“Gigantic” hoax had origins in Fort Dodge

by Al Nelson

In early June of 1868 two men registered at the St. Charles Hotel in Fort Dodge, Iowa. One was George Hull of Binghamton, New York. His companion was H. B. Martin of Boston, Massachusetts – or at least that is what he claimed. Martin was actually from Marshalltown, Iowa. Fort Dodge was about to become embroiled in one of the largest worldwide hoaxes in history.


It all started because Reverend H. B. Turk, in Ackley, Iowa, recited a Biblical verse from Genesis (6:4 KJV): “There were giants in the earth in those days.” Hull was visiting his sister and after the sermon he entered into a lively discussion with the preacher as to the literal accuracy of his reference.
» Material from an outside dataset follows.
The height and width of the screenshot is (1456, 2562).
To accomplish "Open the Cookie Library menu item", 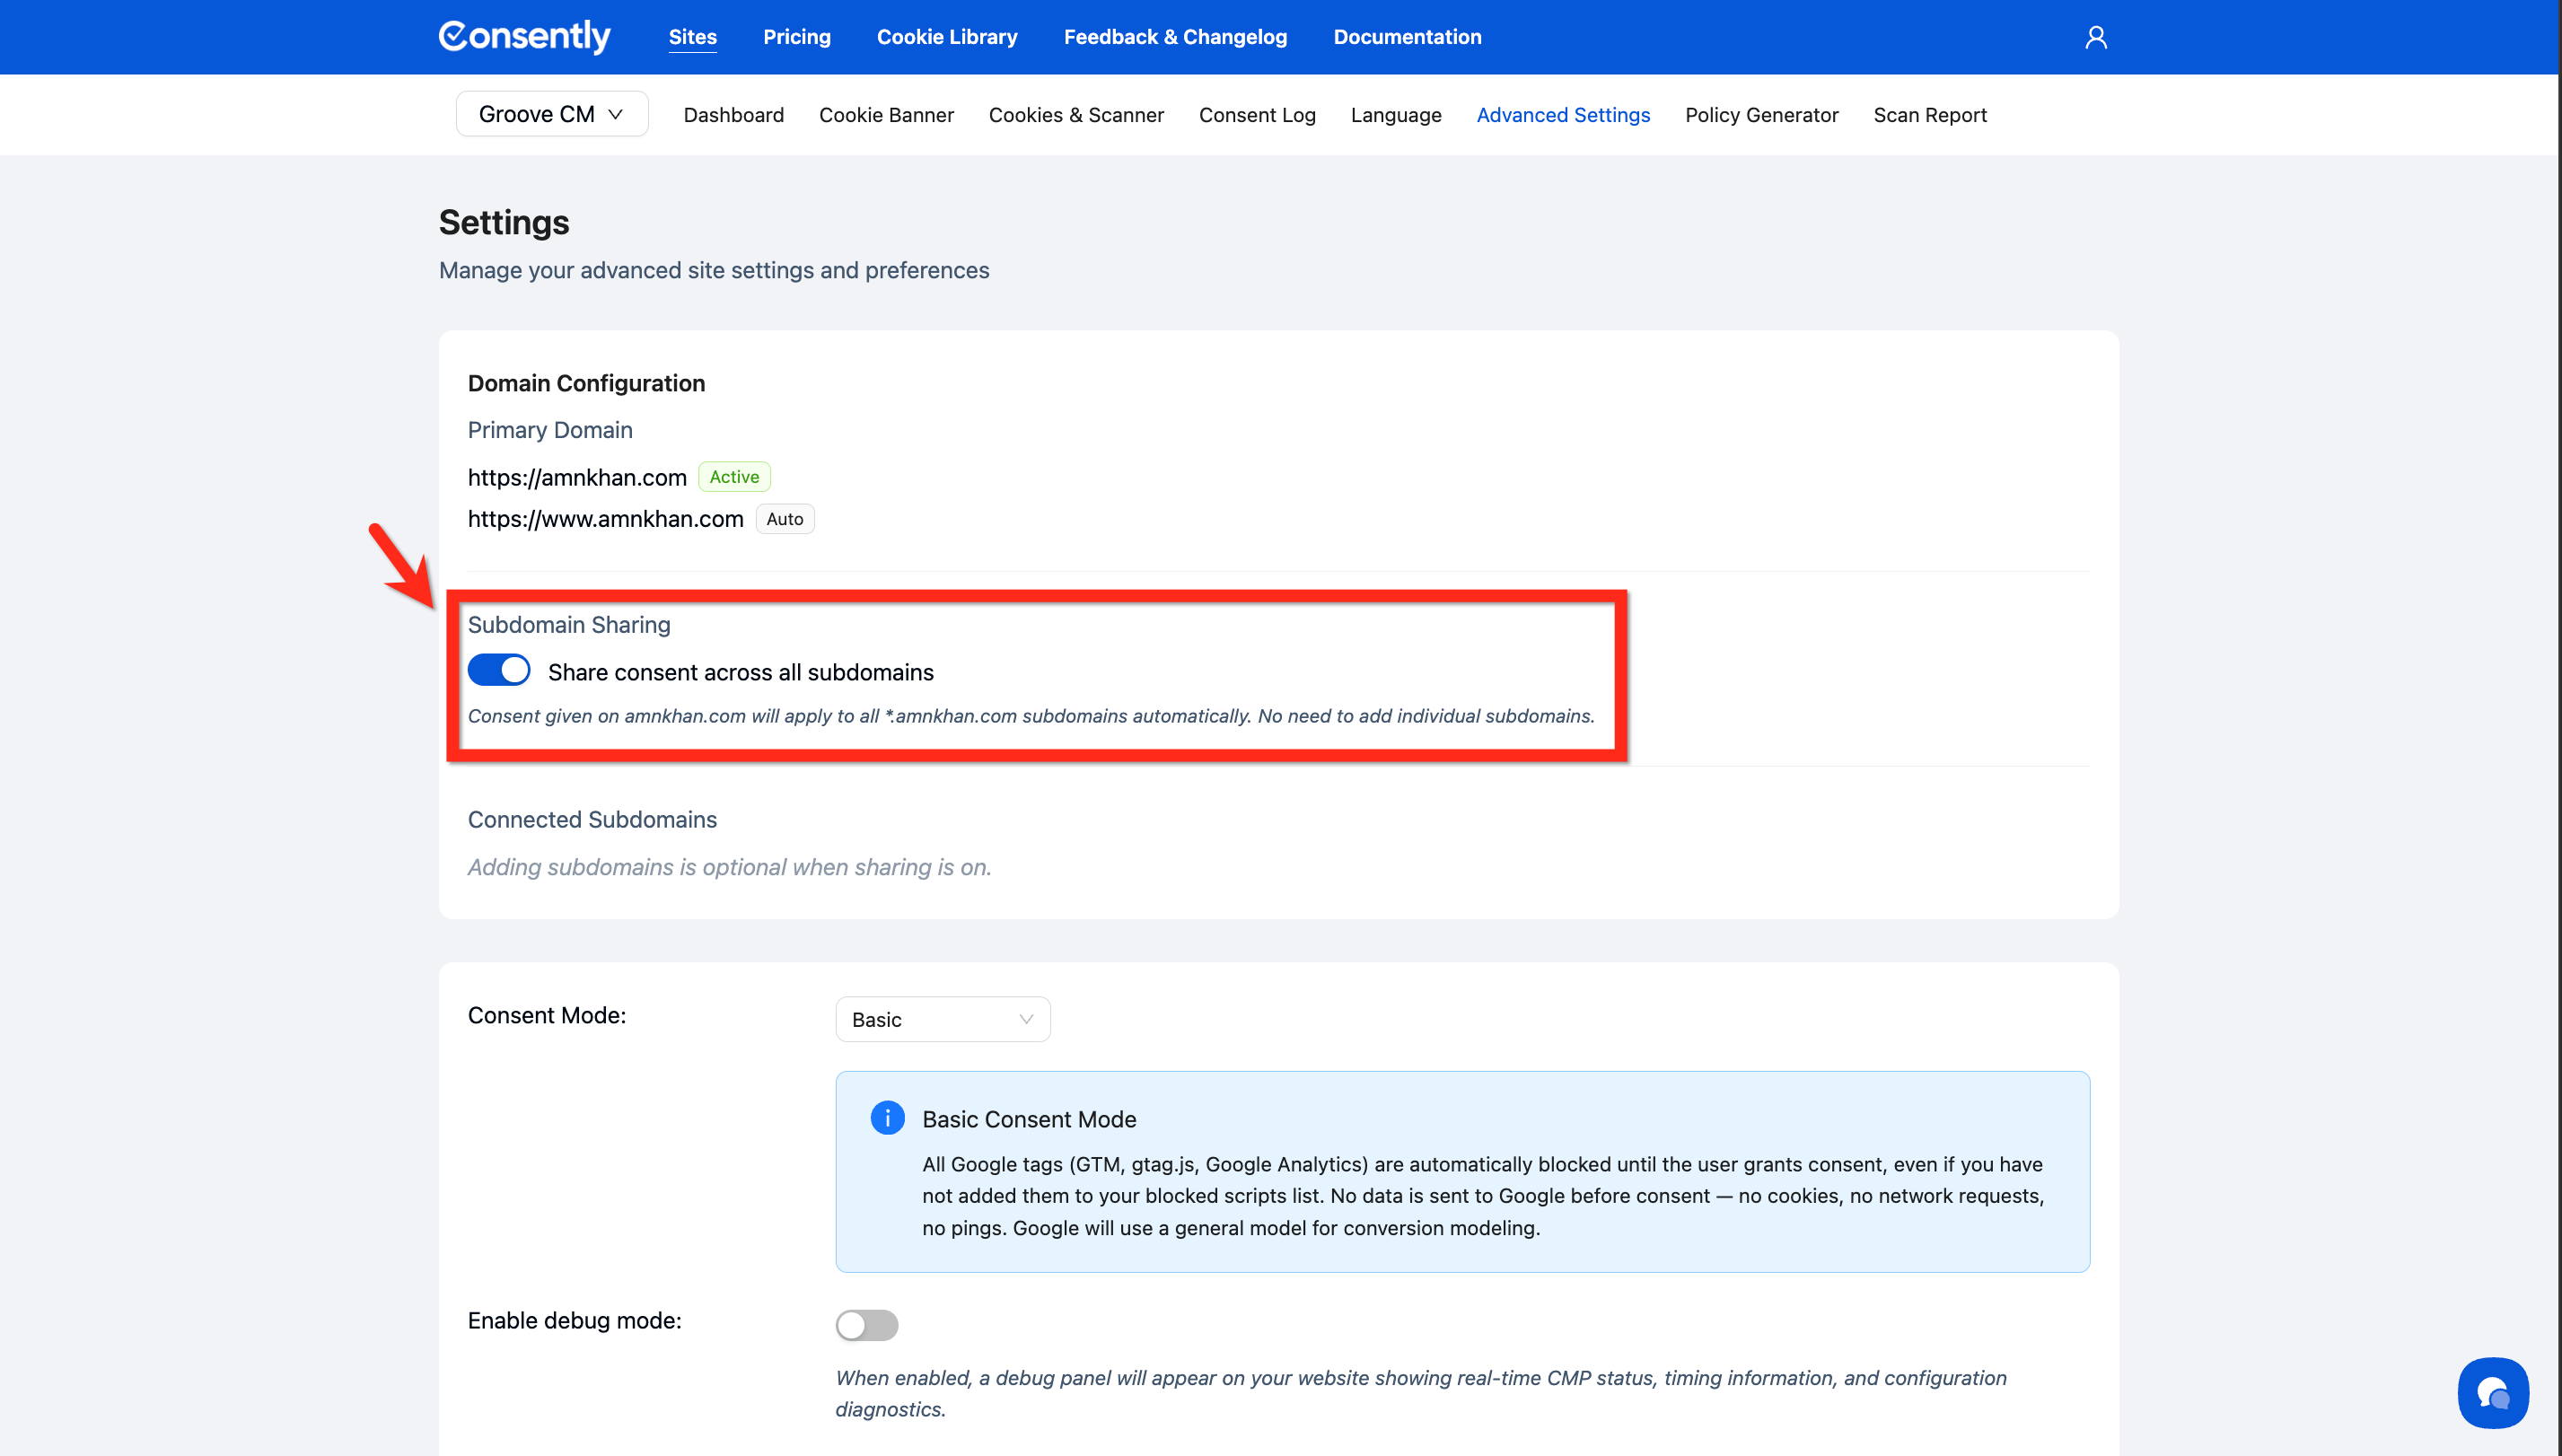I will coord(946,37).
Thus the seed of a “giant” prank was planted.


Numerous renditions of the story of the Cardiff Giant have appeared in newspapers, magazines and books all over the country, and even around the world. Taking into consideration the state of communications of the 1870s, and the breadth of its fame – the Cardiff Giant was a nuclear explosion, and Piltdown Man a fizzled firecracker.


The Chicago Tribune also engaged in a bit of hyperbole December 9, 1869, when it declared, “The Colossus of Rhodes, between whose legs ships of the largest tonnage, and with the tallest masts, could sail, was nothing compared to this modern man of stone.”


In the 2009 Scott Tribble book A Colossal Hoax, P. T. Barnum is quoted as saying, “They must not call me the Prince of Humbugs after this. That beats anything I ever did in my life.” He had just visited Syracuse and witnessed the hubbub caused by the Cardiff Giant.


A Fort Dodge man observed in writing to the Dubuque Times, “For a number of weeks after their arrival here (Hull and Martin), their movements seemed to be of a very suspicious character; they would wander about town, apparently with no definite object in view.”


They showed their hand when the two tried to contract with C. B. Cummins, owner of a gypsum quarry north of town, to cut a block of gypsum (12 feet long by 3 and a half feet wide and 2 feet thick) to “exhibit in New York as a specimen of the products of Fort Dodge and vicinity.”


Cummins wasn’t buying the necessity of such large proportions, nor the story. The story changed several times; at one point they “wanted to send it to Washington, as Iowa’s contribution to the Lincoln Monument.” After some cross-examination Cummins decided they were imposters and wanted nothing to do with them – “at any price.”


There is a story that Hull bought an acre of land south of town to mine his own chunk of Fort Dodge gypsum. A search in the Webster County Courthouse failed to uncover any evidence of this supposed 1868 transaction.


Hull and Martin hired Michael Foley to get the job done. Foley went into Section 33 and extracted the required slab from “Gypsum Hollow.” George Webber and some others helped Foley load the immense block onto a wagon. An 1878 article in The Popular Science Monthly claims that Foley and his helpers were paid a barrel of beer for their services. Martin, however, said Foley was paid $15.


Thus began the journey of the most traveled piece of gypsum in history. Years later it would return to Fort Dodge only to leave again.